■ Collection entries:
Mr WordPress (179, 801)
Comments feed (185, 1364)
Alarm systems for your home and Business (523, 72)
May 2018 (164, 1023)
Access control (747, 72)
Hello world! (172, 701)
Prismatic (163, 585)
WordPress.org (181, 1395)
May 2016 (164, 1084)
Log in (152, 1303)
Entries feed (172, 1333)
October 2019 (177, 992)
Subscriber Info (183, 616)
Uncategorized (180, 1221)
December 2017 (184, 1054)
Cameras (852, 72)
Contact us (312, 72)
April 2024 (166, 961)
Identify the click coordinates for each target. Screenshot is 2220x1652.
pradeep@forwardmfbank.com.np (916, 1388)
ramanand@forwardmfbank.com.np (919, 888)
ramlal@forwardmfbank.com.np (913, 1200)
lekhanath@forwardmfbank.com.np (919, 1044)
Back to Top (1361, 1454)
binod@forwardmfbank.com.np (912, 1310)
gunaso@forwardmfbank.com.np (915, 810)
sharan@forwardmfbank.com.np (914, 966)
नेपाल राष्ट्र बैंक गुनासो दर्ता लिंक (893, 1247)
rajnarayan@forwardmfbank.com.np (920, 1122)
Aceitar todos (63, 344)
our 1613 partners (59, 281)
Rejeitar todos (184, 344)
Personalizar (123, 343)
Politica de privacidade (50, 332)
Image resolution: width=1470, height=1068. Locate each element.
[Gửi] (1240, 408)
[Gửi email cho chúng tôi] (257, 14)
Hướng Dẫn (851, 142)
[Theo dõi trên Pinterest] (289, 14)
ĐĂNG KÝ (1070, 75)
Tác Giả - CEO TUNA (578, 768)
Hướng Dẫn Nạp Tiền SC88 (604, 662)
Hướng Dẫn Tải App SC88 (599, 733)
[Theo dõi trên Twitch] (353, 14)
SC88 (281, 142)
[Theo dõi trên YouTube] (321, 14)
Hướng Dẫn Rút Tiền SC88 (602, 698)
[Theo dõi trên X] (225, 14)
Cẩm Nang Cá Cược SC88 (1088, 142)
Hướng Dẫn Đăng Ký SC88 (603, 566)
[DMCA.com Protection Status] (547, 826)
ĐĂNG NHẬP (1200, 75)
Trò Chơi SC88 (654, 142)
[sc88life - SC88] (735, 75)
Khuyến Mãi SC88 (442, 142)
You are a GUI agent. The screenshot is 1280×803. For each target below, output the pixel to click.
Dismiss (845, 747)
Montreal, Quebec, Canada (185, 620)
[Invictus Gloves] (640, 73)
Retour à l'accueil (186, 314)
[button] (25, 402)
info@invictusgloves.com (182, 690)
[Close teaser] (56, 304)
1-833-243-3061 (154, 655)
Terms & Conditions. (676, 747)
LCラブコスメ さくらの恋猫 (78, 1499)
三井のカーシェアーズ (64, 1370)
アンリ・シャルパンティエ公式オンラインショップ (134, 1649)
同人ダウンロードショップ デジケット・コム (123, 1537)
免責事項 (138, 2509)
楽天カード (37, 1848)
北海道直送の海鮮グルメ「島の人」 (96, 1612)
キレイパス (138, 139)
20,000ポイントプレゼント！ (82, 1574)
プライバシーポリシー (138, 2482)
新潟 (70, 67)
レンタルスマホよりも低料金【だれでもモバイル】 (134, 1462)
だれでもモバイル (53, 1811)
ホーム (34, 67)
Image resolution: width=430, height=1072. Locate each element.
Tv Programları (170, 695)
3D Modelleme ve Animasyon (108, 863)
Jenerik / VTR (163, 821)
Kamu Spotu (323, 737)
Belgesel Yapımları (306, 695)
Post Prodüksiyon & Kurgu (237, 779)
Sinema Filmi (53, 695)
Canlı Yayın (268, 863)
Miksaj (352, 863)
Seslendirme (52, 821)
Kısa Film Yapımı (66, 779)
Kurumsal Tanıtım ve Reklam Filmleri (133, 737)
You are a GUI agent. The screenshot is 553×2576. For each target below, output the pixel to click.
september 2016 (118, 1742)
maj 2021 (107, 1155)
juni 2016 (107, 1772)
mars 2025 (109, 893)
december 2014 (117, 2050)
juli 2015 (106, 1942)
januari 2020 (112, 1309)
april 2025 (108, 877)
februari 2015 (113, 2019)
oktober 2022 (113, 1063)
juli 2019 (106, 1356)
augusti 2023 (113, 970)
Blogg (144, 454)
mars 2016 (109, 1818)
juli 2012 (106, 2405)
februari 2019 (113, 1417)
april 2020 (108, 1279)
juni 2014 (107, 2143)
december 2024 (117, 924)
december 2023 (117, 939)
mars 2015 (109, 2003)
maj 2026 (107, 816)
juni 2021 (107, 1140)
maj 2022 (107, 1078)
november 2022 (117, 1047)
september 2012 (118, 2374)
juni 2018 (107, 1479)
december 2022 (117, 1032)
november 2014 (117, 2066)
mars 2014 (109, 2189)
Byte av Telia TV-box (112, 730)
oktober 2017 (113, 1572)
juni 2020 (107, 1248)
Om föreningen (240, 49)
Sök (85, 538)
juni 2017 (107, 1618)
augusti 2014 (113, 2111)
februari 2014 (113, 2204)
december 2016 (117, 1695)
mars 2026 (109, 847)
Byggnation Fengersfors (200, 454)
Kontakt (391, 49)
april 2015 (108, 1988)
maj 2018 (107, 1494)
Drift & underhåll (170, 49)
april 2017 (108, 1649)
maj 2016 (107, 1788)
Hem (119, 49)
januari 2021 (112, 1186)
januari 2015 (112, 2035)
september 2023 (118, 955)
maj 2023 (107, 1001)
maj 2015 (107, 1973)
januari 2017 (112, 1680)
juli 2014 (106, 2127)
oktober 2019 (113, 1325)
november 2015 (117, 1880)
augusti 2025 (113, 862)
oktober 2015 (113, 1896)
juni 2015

■ Assignment:
Go through the entries and return each line where the word "click" appears.

■ Solution to this exercise:
Identify the click coordinates for each target. Screenshot is 2220x1652.
You are a GUI agent. The screenshot is 1280×803. For each target below, output the pixel to click.
You are a GUI agent. The screenshot is 553×2576. For each target below, output the pixel to click.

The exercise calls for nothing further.